§ **Set of tasks**:
**a)** Write out the part of the maze pathfinding post that begins at the words "node = path[-1]" and ends after the words "print(bfs(teren, (1,1), (7, 3)))".
**b)** In the maze pathfinding post, what does the writer say the grid examples found online focus too much on?
**c)** Continue the maze pathfinding post from its last sentence.

§ **Provided text**:
╔══
Reputation: 744
teren = [
'########',
'#s.....#',
'###..#.#',
'#...##.#',
'#.#....#',
'#.####.#',
'#......#',
'###e####'
]
def bfs(teren, start, end):
queue = []
visited = []
queue.append([start])
while queue:
path = queue.pop()
node = path[-1]
x = node[0]
y = node[1]
if node == end:
return path
if node in visited or teren[x][y] == "#":
continue
visited.append(node)
for adjacent in [(x - 1, y), (x + 1, y), (x, y - 1), (x, y + 1)]:
new_path = list(path)
new_path.append(adjacent)
queue.append(new_path)
print(bfs(teren, (1,1), (7, 3)))
This is the code i used to try and navigate this maze type thing, this is the output i get [(1, 1), (1, 2), (1, 3), (1, 4), (1, 5), (1, 6), (2, 6), (3, 6), (4, 6), (4, 5), (4, 4), (4, 3), (3, 3), (3, 2), (3, 1), (4, 1), (5, 1), (6, 1), (6, 2), (6, 3), (7, 3)]
while this is the output i need [(1, 1), (1, 2), (1, 3), (2, 3), (3, 3), (3, 2), (3, 1), (4, 1), (5, 1), (6, 1), (6, 2), (6, 3), (7, 3)]
It seems this is printing out all the walkable coordinates, but I have no idea how to fix that, all the examples online that use grids focus to much on drawing the grid which clutters the actual bfs.
╚══
§ **Record list**:
╔══
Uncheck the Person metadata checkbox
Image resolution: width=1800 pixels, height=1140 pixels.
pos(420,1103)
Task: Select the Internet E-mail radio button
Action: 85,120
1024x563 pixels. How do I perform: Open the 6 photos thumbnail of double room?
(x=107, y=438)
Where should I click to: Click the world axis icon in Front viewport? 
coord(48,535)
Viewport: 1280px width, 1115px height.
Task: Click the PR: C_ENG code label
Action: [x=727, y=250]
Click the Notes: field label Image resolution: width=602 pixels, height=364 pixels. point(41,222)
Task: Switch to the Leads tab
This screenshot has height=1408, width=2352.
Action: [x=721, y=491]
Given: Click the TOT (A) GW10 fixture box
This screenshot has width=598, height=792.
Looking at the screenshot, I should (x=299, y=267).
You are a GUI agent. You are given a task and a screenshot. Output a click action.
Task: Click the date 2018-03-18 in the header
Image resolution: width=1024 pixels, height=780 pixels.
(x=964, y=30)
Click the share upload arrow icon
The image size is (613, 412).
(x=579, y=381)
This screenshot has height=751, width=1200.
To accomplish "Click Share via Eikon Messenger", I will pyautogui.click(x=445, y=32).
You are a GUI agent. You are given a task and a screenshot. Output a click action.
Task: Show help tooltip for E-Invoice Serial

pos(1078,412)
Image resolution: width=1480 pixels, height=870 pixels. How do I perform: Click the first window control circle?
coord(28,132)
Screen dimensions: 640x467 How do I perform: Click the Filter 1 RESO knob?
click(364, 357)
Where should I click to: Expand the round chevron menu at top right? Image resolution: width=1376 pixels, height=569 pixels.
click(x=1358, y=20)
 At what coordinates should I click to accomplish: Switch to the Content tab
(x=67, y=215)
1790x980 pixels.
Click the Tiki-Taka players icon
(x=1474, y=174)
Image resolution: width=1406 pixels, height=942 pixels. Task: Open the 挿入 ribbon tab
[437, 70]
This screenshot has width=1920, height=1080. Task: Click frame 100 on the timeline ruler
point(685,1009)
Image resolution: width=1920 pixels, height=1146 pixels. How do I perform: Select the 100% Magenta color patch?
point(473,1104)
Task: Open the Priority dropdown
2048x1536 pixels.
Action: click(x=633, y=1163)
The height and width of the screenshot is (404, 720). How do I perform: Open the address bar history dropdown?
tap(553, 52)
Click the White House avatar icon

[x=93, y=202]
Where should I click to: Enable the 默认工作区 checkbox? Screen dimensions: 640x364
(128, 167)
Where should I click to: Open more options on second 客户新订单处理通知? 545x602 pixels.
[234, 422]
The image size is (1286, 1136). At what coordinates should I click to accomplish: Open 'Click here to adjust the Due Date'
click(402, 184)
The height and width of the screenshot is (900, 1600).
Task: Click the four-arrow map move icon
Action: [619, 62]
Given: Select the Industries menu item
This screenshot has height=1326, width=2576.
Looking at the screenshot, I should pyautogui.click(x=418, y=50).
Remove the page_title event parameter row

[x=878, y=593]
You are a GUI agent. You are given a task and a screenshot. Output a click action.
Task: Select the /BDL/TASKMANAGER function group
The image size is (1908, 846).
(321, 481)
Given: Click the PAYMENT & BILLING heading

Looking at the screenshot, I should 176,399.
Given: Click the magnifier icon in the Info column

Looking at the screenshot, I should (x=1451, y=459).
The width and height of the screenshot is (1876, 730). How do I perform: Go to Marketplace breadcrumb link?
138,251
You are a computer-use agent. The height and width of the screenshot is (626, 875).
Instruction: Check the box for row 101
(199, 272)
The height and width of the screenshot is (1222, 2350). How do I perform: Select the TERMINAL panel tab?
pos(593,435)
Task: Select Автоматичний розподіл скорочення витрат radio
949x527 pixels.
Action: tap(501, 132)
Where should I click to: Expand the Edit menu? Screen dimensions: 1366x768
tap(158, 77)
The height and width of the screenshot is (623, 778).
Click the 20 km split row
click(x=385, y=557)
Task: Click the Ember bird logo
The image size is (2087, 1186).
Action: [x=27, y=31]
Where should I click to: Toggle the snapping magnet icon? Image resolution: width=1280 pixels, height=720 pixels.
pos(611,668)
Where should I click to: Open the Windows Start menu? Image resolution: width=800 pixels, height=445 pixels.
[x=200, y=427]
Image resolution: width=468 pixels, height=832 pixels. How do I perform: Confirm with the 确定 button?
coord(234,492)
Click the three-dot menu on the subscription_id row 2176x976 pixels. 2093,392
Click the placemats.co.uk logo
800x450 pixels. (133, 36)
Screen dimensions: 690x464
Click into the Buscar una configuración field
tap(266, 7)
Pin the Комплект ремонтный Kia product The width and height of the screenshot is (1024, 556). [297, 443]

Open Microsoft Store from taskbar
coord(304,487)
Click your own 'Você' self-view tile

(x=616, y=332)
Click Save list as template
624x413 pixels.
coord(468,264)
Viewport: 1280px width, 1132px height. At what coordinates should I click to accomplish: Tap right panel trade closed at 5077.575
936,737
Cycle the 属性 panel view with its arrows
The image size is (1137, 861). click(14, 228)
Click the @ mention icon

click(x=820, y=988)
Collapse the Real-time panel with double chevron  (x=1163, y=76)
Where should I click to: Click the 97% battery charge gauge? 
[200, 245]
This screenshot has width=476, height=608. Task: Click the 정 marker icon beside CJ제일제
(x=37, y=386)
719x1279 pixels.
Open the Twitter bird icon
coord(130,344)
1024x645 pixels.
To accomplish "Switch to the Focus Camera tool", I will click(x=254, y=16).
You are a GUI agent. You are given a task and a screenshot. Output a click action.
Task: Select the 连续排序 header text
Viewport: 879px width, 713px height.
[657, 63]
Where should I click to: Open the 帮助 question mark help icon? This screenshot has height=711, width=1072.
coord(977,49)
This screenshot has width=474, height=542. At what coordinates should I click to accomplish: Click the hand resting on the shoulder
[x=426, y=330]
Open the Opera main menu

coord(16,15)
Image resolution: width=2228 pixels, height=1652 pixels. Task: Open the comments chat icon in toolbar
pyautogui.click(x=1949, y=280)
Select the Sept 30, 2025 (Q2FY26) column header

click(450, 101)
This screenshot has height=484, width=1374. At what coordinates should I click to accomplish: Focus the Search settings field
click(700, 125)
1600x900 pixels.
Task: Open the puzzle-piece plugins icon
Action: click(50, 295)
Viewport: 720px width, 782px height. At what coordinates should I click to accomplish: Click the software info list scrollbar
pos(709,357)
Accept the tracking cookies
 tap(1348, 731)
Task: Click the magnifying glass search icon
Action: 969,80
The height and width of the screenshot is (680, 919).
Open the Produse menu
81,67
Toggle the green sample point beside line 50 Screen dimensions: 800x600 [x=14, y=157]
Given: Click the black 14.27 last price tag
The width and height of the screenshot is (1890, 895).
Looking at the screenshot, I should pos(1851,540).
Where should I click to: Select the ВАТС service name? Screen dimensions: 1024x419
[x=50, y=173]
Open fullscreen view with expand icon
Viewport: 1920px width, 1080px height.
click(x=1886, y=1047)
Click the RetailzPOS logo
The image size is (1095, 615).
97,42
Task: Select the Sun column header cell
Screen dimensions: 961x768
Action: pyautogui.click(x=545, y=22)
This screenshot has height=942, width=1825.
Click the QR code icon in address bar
╚══
§ **Replies**:
**a)**
node = path[-1]
x = node[0]
y = node[1]
if node == end:
return path
if node in visited or teren[x][y] == "#":
continue
visited.append(node)
for adjacent in [(x - 1, y), (x + 1, y), (x, y - 1), (x, y + 1)]:
new_path = list(path)
new_path.append(adjacent)
queue.append(new_path)
print(bfs(teren, (1,1), (7, 3)))

**b)** They focus too much on drawing the grid, which clutters the actual BFS.

**c)**
Upvotes: 0
Views: 66
Reputation: 351208
You will get the output you look for if you treat your queue as a queue. This means you don't pop the last element off, but you shift out the first:
replace:
path = queue.pop()
with:
path, queue = queue[0], queue[1:]
or:
path = queue.pop(0)
However deque-objects are better suited for such operations:
from collections import deque
def bfs(teren, start, end):
queue = deque([])
visited = []
queue.append([start])
while queue:
path = queue.popleft()
# ...etc.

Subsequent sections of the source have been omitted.